El empleo o amenaza de las armas de destrucción masiva, en especial las nucleares, jugará un papel importante en la disuasión para intervenir o no de forma directa en los conflictos, a pesar de que haya un sentimiento generalizado de que nadie, con dos dedos de frente, salvo un loco de remate, las llegue a emplear. Su uso, supondría un enfrentamiento de fatales consecuencias para todos los contendientes, incluso peor para aquel que las llegase a usar en primer lugar por la descontrolada respuesta que puede originar. No se descarta el uso de armas biológicas o químicas por el gran poder de penetración que causan de forma más o menos rápida y silenciosa, sin apenas peligro para el que las inocula y porque pueden llegar a poner a países o continentes enteros en cuarentena u ocasionar centenas de miles de muertos.

La capacidad de intervenir en los conflictos por parte de los organismos internacionales es y será cada vez menor. Su papel, organización, composición y misiones, ideadas para mediados del siglo pasado, han demostrado su obsolescencia e irrelevancia casi un siglo después. Sus sistemas de toma de decisiones se han mostrado totalmente ineficaces, incluso para montar misiones humanitarias de emergencia.

Si, más o menos, estas han sido las conclusiones o predicciones a las que últimamente se ha llegado sobre los parámetros en los que se moverán los grandes conflictos del futuro y, si, además, son aceptadas por muchos o la mayoría de los que hacen análisis y deducciones, fácilmente podríamos conformar el escenario en el que se moverá, con algunas ligeras excepciones, la III Guerra mundial. Pero, si nos detenemos un instante y se comparan con lo que actualmente está sucediendo en la guerra de Ucrania, mucho me temo, que no tenemos más remedio que aceptar, que la CI, por mucho que haya vacilado y maniobrado, no ha podido evitar que la temida y tan cacareada III Guerra Mundial ya haya comenzado y se está batiendo en Ucrania como escenario principal.

Hacia una nueva era geopolítica, por el general Argumosa Pila, publicado por El Mundo el 03.05.2022

El pasado 23 de abril, el ministro de Exteriores ruso, Sergei Lavrov, aseguraba en el programa El Gran Juego de la televisión pública que existe peligro real de una tercera guerra mundial. «El peligro es grave, es real, no se puede subestimar», dijo, comparando la actual situación internacional con la vivida durante la crisis de los misiles de Cuba en 1962, uno de los momentos más tensos en las relaciones entre la Unión Soviética y Estados Unidos durante la Guerra Fría.
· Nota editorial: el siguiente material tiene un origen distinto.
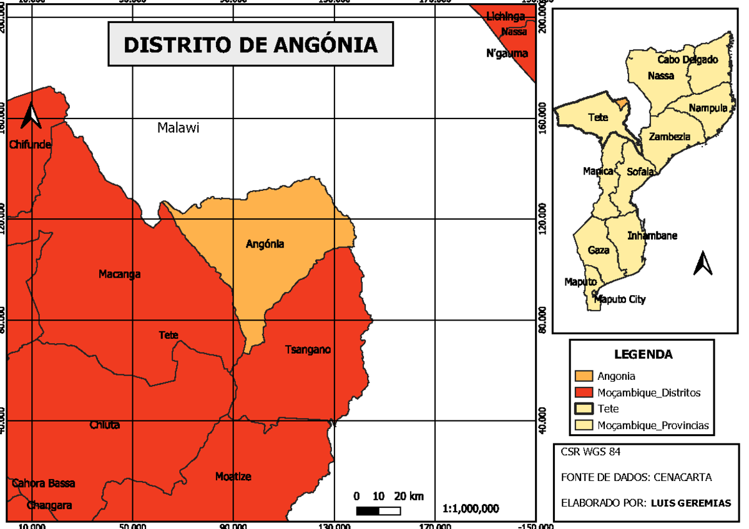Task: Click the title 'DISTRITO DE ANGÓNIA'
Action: point(250,45)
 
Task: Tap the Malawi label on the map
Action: point(178,128)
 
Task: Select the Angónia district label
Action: point(265,244)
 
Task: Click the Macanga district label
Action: point(119,274)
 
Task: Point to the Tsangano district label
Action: point(308,349)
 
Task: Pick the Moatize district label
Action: point(233,477)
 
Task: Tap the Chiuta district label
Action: point(104,425)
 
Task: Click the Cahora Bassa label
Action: point(43,483)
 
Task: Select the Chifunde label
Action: point(29,145)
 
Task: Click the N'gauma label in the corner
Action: point(507,54)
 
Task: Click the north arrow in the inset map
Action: point(703,263)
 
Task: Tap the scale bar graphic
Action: point(378,511)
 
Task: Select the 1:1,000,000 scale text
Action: point(471,508)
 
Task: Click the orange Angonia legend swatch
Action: point(584,376)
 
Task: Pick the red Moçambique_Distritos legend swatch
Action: point(584,393)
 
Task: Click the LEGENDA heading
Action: point(644,355)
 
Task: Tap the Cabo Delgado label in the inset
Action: point(688,60)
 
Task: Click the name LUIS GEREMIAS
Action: point(690,503)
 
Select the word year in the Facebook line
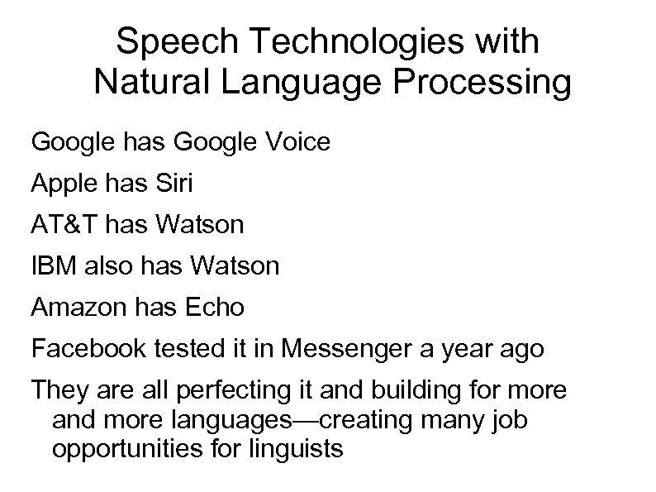click(463, 350)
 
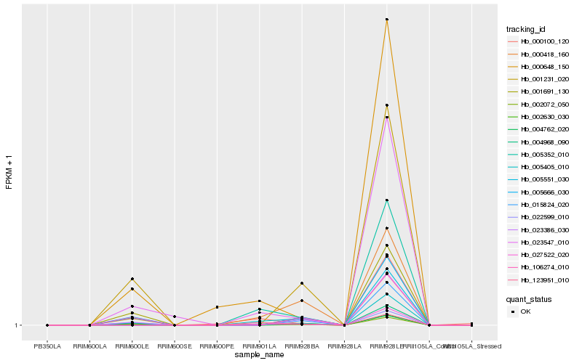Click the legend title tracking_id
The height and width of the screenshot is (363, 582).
526,28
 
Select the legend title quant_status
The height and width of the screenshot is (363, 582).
529,298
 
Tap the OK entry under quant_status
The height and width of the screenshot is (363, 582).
525,311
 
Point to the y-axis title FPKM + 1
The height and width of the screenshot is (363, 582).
9,171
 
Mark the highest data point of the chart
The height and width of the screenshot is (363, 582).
386,20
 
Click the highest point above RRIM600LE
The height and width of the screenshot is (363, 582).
132,279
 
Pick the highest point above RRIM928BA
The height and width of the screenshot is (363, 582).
301,283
Unos días antes, el 20 de abril, el presidente ruso Vladimir Putin amenazaba a Occidente con el lanzamiento de prueba del misil balístico intercontinental RS-28 SARMAT -también conocido como Satán 2 y con un alcance de 10.000 kilómetros- desde el cosmódromo de Plesetsk, a unos 800 kilómetros al norte de Moscú, que impactó en el polígono de Kura, situado en la península de Kamchatka, bañada por el océano Pacífico, a unos 6.000 kilómetros de distancia.

En palabras de Putin, el misil «hará que se lo piensen dos veces quienes amenazan a nuestro país con su retórica desenfrenada y agresiva». Con independencia de que este nuevo misil tiene capacidad nuclear y está diseñado para eludir los sistemas de defensa antimisiles, hay que tener en cuenta que este lanzamiento es uno más de un programa de pruebas que comenzó en el año 2018. El misil estará listo para su empleo solo cuando finalice el mencionado programa.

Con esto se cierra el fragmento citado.